Du choix de tes prénoms

Publié le par Jean Pierre Mazille

(0001/2000)

Du choix de tes prénoms

Oups !

QUESTION

MAIS AU FAIT LA PRINCESSE, QUEL ÉTAIT SON PRÉNOM ?

QUEL EST CELUI QUI LUI SIÉRAIT ?

Sa première lecture terminée, tout lecteur de ce roman, à quinze ans certainement par exemple ce qui fut mon cas, se pose souvent et à juste titre peut-être cette question : MAIS AU FAIT LA PRINCESSE, QUEL ÉTAIT SON PRÉNOM ? Et enchaîne aussitôt une relecture rapide pour trouver où son attention aurait failli… et bien sûr ne trouve rien.

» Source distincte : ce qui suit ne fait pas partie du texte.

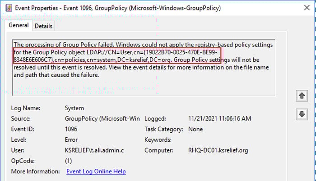Image resolution: width=316 pixels, height=181 pixels.
Task: Click inside the event description text box
Action: [144, 68]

Françoise GEVREY dans son superbe ouvrage L’ILLUSION ET SES PROCÉDÉS De la Princesse de Clèves aux Illustres Françaises édité chez JOSÉ CORTI, pp. 48-49 écrit : "Quelle est la fonction du prénom dans la création du personnage ? Les nouvelles se sont défiées des prénoms qui s’associaient traditionnellement à l’idée de roman, donc de fiction. Des raisons de bienséance interdisaient aussi de désigner par leur prénom des héroïnes qu’on préservait de toute familiarité. Enfin à supposer qu’on donnât un prénom, son choix n’allait pas sans difficulté pour allier tradition et vie privée. Nous ne saurons jamais rien du prénom de la princesse de Clèves (…)"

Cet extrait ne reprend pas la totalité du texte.